Every line of the data below should be retyped exactly.

╔══

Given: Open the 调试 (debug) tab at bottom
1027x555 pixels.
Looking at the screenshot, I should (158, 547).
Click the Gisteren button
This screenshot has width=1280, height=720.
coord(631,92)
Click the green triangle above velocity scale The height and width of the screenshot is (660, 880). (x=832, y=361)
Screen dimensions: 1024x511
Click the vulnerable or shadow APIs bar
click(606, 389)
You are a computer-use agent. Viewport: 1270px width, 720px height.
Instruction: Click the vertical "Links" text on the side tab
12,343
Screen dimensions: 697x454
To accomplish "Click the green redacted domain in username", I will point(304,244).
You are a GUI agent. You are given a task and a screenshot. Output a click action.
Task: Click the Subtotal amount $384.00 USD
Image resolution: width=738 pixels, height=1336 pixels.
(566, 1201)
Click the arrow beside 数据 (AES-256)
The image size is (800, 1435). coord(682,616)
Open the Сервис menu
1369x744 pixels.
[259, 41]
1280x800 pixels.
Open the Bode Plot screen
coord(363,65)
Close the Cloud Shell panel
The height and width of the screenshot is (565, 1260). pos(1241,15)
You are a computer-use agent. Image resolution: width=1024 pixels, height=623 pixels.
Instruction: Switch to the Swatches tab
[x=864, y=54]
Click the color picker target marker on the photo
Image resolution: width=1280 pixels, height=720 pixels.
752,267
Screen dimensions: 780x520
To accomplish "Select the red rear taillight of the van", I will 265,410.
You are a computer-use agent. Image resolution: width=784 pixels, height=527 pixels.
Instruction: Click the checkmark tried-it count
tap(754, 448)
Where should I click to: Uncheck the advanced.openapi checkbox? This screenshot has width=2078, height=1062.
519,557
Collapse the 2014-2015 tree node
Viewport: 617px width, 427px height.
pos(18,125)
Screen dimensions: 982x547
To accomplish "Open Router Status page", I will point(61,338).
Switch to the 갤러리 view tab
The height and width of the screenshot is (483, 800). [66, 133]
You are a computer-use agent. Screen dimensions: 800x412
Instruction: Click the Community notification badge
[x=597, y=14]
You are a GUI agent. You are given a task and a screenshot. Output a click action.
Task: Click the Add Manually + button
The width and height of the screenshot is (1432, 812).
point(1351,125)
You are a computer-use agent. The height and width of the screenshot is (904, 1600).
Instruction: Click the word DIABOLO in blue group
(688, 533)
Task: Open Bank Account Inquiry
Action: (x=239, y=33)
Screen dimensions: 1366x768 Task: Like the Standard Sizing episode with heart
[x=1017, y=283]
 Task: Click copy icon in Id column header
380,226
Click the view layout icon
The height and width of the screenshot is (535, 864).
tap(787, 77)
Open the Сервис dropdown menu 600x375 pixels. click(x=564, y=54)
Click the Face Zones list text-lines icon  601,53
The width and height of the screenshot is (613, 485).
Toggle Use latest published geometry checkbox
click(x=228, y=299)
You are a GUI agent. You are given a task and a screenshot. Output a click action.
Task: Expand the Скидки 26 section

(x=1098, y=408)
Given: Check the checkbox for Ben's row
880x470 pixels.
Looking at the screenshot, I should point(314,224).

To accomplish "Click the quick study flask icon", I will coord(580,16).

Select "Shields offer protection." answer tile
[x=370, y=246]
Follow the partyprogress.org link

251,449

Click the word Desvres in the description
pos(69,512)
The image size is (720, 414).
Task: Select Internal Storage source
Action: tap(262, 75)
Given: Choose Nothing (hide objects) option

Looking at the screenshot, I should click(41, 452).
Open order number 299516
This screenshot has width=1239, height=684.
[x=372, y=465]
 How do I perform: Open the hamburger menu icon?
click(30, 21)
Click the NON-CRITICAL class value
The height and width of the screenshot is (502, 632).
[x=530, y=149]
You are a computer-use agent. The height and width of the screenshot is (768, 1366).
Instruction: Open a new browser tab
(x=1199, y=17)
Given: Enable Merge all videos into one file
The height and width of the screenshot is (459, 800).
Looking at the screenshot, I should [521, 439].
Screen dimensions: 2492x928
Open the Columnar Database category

╚══

**REPLY TO THE TASK**
Given: Open the 调试 (debug) tab at bottom
1027x555 pixels.
Looking at the screenshot, I should (158, 547).
Click the Gisteren button
This screenshot has width=1280, height=720.
coord(631,92)
Click the green triangle above velocity scale The height and width of the screenshot is (660, 880). (x=832, y=361)
Screen dimensions: 1024x511
Click the vulnerable or shadow APIs bar
click(606, 389)
You are a computer-use agent. Viewport: 1270px width, 720px height.
Instruction: Click the vertical "Links" text on the side tab
12,343
Screen dimensions: 697x454
To accomplish "Click the green redacted domain in username", I will point(304,244).
You are a GUI agent. You are given a task and a screenshot. Output a click action.
Task: Click the Subtotal amount $384.00 USD
Image resolution: width=738 pixels, height=1336 pixels.
(566, 1201)
Click the arrow beside 数据 (AES-256)
The image size is (800, 1435). coord(682,616)
Open the Сервис menu
1369x744 pixels.
[259, 41]
1280x800 pixels.
Open the Bode Plot screen
coord(363,65)
Close the Cloud Shell panel
The height and width of the screenshot is (565, 1260). pos(1241,15)
You are a computer-use agent. Image resolution: width=1024 pixels, height=623 pixels.
Instruction: Switch to the Swatches tab
[x=864, y=54]
Click the color picker target marker on the photo
Image resolution: width=1280 pixels, height=720 pixels.
752,267
Screen dimensions: 780x520
To accomplish "Select the red rear taillight of the van", I will 265,410.
You are a computer-use agent. Image resolution: width=784 pixels, height=527 pixels.
Instruction: Click the checkmark tried-it count
tap(754, 448)
Where should I click to: Uncheck the advanced.openapi checkbox? This screenshot has width=2078, height=1062.
519,557
Collapse the 2014-2015 tree node
Viewport: 617px width, 427px height.
pos(18,125)
Screen dimensions: 982x547
To accomplish "Open Router Status page", I will point(61,338).
Switch to the 갤러리 view tab
The height and width of the screenshot is (483, 800). [66, 133]
You are a computer-use agent. Screen dimensions: 800x412
Instruction: Click the Community notification badge
[x=597, y=14]
You are a GUI agent. You are given a task and a screenshot. Output a click action.
Task: Click the Add Manually + button
The width and height of the screenshot is (1432, 812).
point(1351,125)
You are a computer-use agent. The height and width of the screenshot is (904, 1600).
Instruction: Click the word DIABOLO in blue group
(688, 533)
Task: Open Bank Account Inquiry
Action: (x=239, y=33)
Screen dimensions: 1366x768 Task: Like the Standard Sizing episode with heart
[x=1017, y=283]
 Task: Click copy icon in Id column header
380,226
Click the view layout icon
The height and width of the screenshot is (535, 864).
tap(787, 77)
Open the Сервис dropdown menu 600x375 pixels. click(x=564, y=54)
Click the Face Zones list text-lines icon  601,53
The width and height of the screenshot is (613, 485).
Toggle Use latest published geometry checkbox
click(x=228, y=299)
You are a GUI agent. You are given a task and a screenshot. Output a click action.
Task: Expand the Скидки 26 section

(x=1098, y=408)
Given: Check the checkbox for Ben's row
880x470 pixels.
Looking at the screenshot, I should point(314,224).

To accomplish "Click the quick study flask icon", I will coord(580,16).

Select "Shields offer protection." answer tile
[x=370, y=246]
Follow the partyprogress.org link

251,449

Click the word Desvres in the description
pos(69,512)
The image size is (720, 414).
Task: Select Internal Storage source
Action: tap(262, 75)
Given: Choose Nothing (hide objects) option

Looking at the screenshot, I should click(41, 452).
Open order number 299516
This screenshot has width=1239, height=684.
[x=372, y=465]
 How do I perform: Open the hamburger menu icon?
click(30, 21)
Click the NON-CRITICAL class value
The height and width of the screenshot is (502, 632).
[x=530, y=149]
You are a computer-use agent. The height and width of the screenshot is (768, 1366).
Instruction: Open a new browser tab
(x=1199, y=17)
Given: Enable Merge all videos into one file
The height and width of the screenshot is (459, 800).
Looking at the screenshot, I should [521, 439].
Screen dimensions: 2492x928
Open the Columnar Database category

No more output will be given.